- **The exercise**
Recast the rows as a numbered list, starting at the line that contains "Given: Click the Bust column header" and ending at the last line of the rows, with both included. Skip blank lines and leave out the pictures.

- **Available records**

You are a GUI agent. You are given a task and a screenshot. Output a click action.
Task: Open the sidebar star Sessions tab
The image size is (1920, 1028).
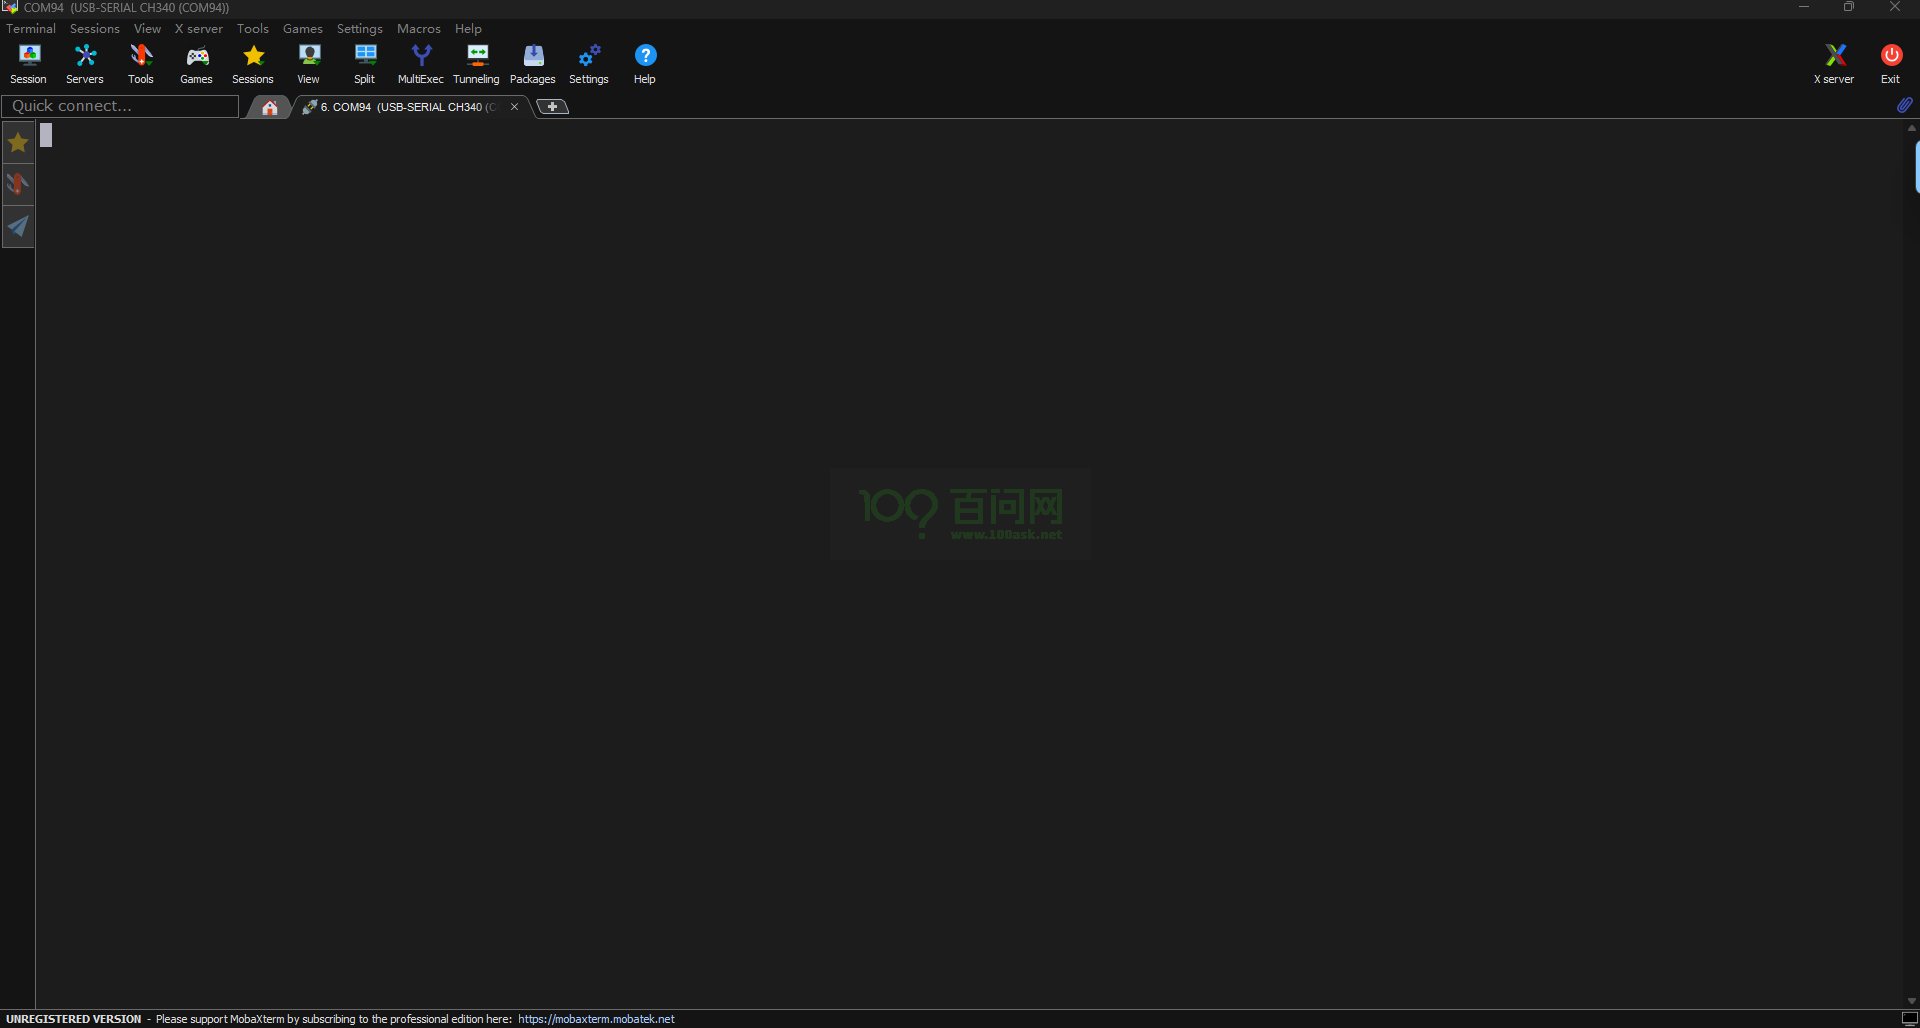coord(18,143)
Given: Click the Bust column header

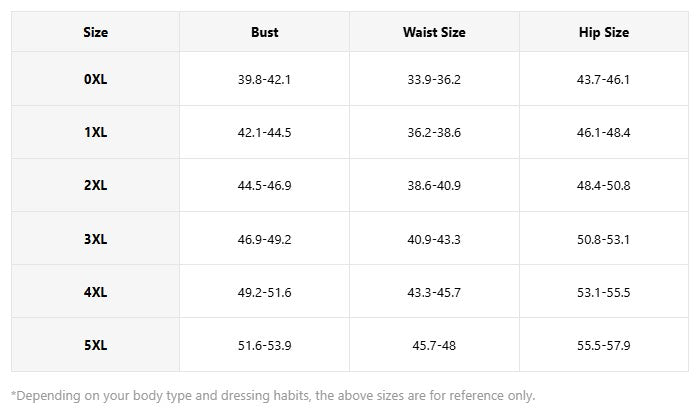Looking at the screenshot, I should click(265, 32).
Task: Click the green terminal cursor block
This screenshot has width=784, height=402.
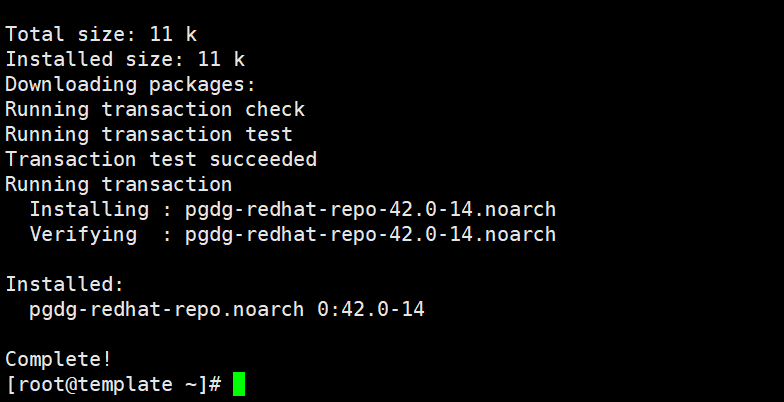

- **Task solution**
1. Given: Click the Bust column header
2. Looking at the screenshot, I should click(265, 32).
3. Task: Click the green terminal cursor block
4. This screenshot has width=784, height=402.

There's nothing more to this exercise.